**Prompt:** Repeat all the data word for word.

Stored records:
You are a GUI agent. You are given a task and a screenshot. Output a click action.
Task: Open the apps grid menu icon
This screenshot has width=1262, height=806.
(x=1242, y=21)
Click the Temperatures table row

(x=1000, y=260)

**Answer section:**
You are a GUI agent. You are given a task and a screenshot. Output a click action.
Task: Open the apps grid menu icon
This screenshot has width=1262, height=806.
(x=1242, y=21)
Click the Temperatures table row

(x=1000, y=260)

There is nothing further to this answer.